Hahahahahahahahaha. Ha. This is awesome.


----------



## Flora

Nyuu said:


> Echoing Polymetric Sesquialtera's sentiment: do you dudes take this seriously?


Nah; the only reason I created the original thread was because people were cluttering the Odd Truths thread with talk of how they shipped me and Mike the Foxhog.

it totally wasn't curiosity too what are you talking about


----------



## MentheLapin

Me x everyone else

love you all bbys xoxoxoxo


----------



## Zero Moment

Ulqi-chanxRichie

MexMe
wait what


----------



## Monoking

Legendaryseeker99 said:


> Ulqi-chanxRichie


HAGAHAHAHAHHA WHY??
; ;



			
				Legendaryseeker99 said:
			
		

> MexMe


:D
I fully support the shipping of LegendaryxSeeker.

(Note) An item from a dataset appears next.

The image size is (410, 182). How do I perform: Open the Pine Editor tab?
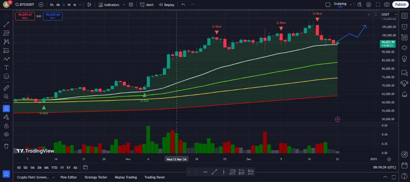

I assume 99 is their love child?


----------



## The Omskivar

99 is their favorite position

I support this as well


----------



## Zero Moment

Oh jegus, LegendaryxSeeker is the most crack ship ever!
I mean, I don't even know the guy! I'm 95.316% sure that he doesn't even know who I am!!
Also, I don't even know if "he" is even a he :P


----------



## Monoking

Legendaryseeker99 said:


> Also, I don't even know if "he" is even a he :P


0_0
I hope at least _you_ know...


----------



## Zero Moment

brb checking if he is a he

EDIT: Nope, still no idea if this guy is a he or a she.

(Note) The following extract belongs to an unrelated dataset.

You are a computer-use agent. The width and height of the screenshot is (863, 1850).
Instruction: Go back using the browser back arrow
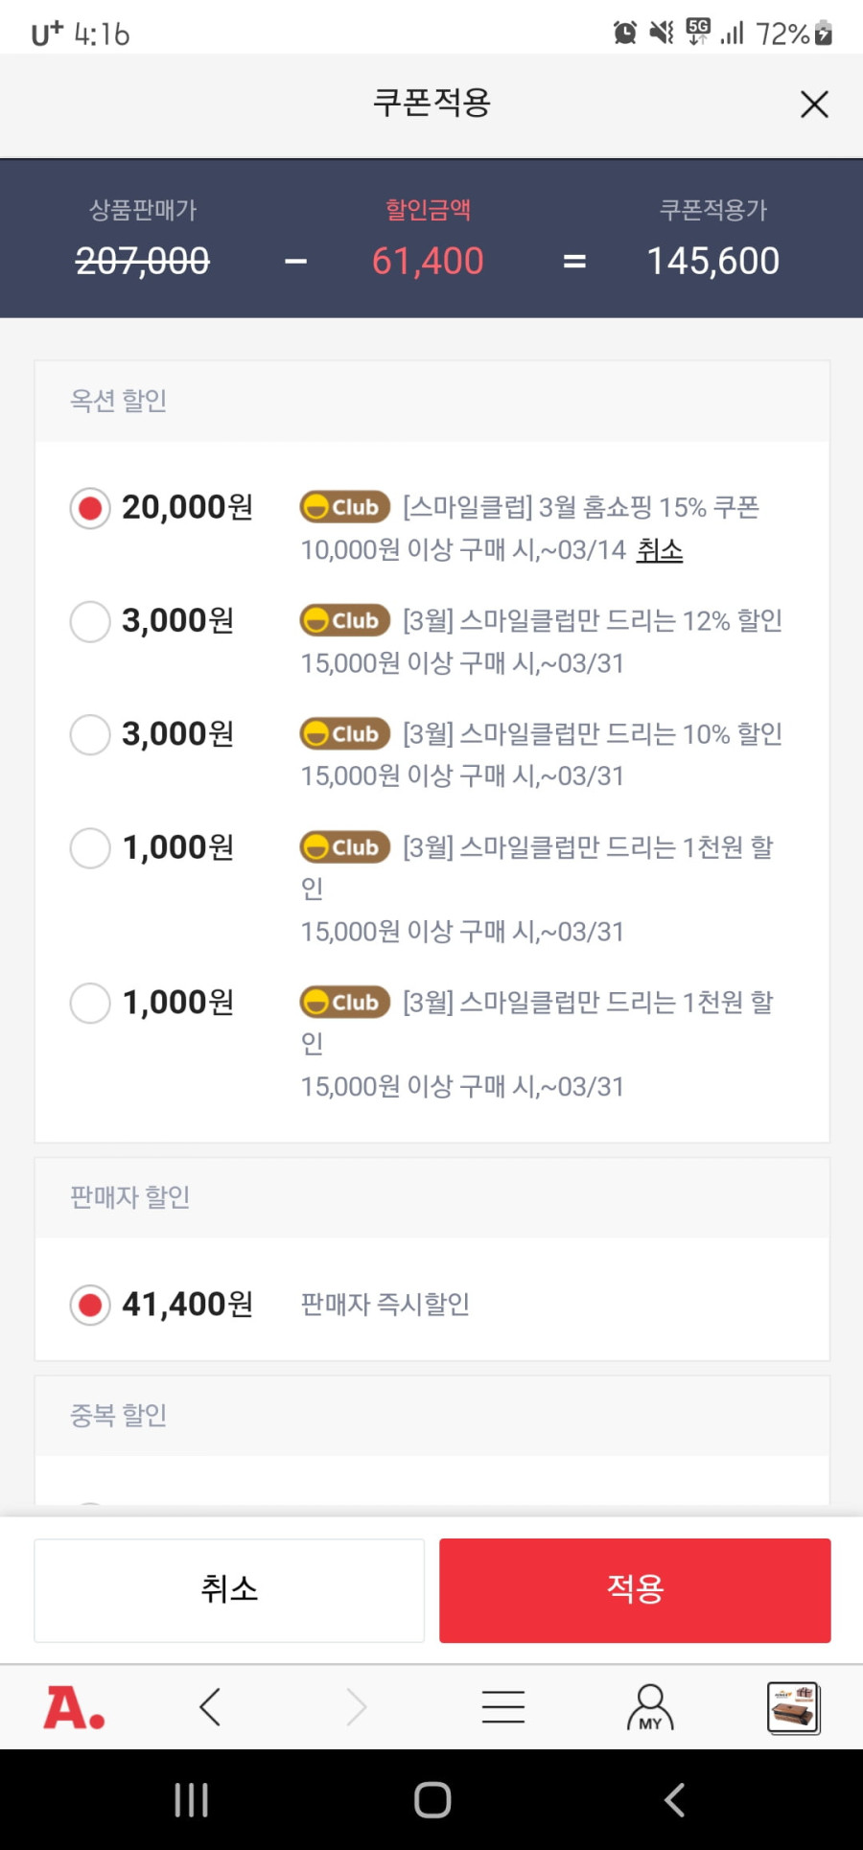[x=210, y=1707]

Therefore, LegendaryxSeeker is cemented as a crackfic for now :P


----------



## M&F

Mind, Legendaries are typically known to be genderless anyway.


----------



## Superbird

Legendaryseeker99 said:


> brb checking if he is a he
> 
> EDIT: Nope, still no idea if this guy is a he or a she.
> 
> Therefore, LegendaryxSeeker is cemented as a crackfic for now :P


We have to get an alternate universe copy of you so you can have sloppy makeouts with them.


----------



## surskitty

Sloppy AU makeouts are forbidden.  Only non-sloppy makeouts!


----------



## MentheLapin

Viki said:


> Sloppy AU makeouts are forbidden.  Only non-sloppy makeouts!


Aww.

*deletes pile of crackfic*


----------



## surskitty

I just specified that your AU makeouts may not be sloppy.  You have to do them properly.


----------



## Zero Moment

What about doomed timeling makeouts? :w


----------



## surskitty

As long as you do it properly.


----------



## Zero Moment

Well damn.


----------



## surskitty

You just have to make sure your makeouts aren't sloppy!  It's not that hard.


----------



## Zero Moment

But sloppy makeouts are the best makeouts!


----------



## Chief Zackrai

I think LS<3Sloppy Makeouts is a thing now, too.

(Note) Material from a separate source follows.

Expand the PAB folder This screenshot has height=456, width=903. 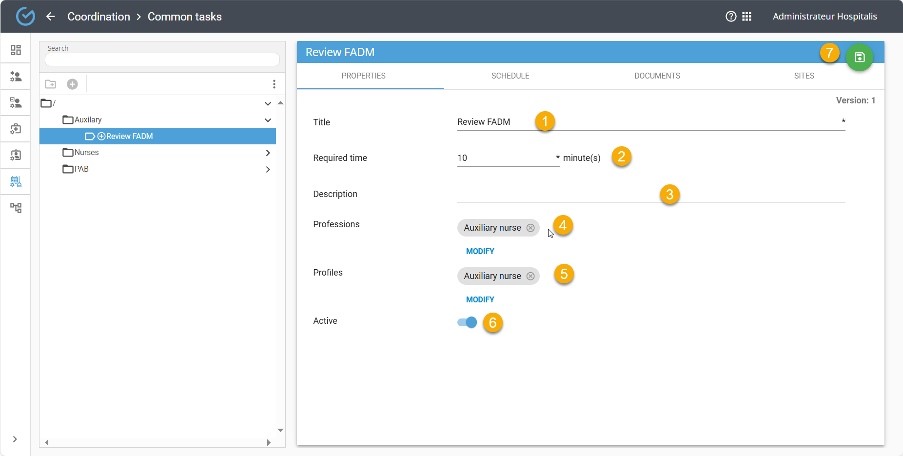[268, 169]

And past that I don't really ship, but I think me <>Denryu needs to be a thing.


----------



## Superbird

I'm more partial to bulbasaur<>Denryu than that, though.


----------



## Mai

One-sided, then!


----------



## Chief Zackrai

Mai, do you support me<>Denryu? Am I reading that right?

If so, I may have to push Me <3 you


----------



## Mai

<3! I'll support all the shippings (all of them!), aaand if this doesn't end well then we could always get some auspisticing action going on.

If bulbasaur checks on this be wary of Denryu c3< you and bulbasaur.


----------



## DarkAura

No one shipped me? :\

I think;

Richie x Cubone   So sweet together! :D


----------



## Monoking

Sweetie Belle said:


> Richie x Cubone   So sweet together! :D


Um, what the heck are you doing? Cubone's taken.


----------



## DarkAura

By whom? I think you two would be cute together.


----------



## Zero Moment

DA x Everyone ever


----------



## Monoking

Sweetie Belle said:


> By whom?


....You're kidding me, right?


----------



## Dar

Sweetie Belle said:


> Richie x Cubone   So sweet together! :D


...No.


----------



## Chief Zackrai

Mai said:


> <3! I'll support all the shippings (all of them!), aaand if this doesn't end well then we could always get some auspisticing action going on.
> 
> If bulbasaur checks on this be wary of Denryu c3< you and bulbasaur.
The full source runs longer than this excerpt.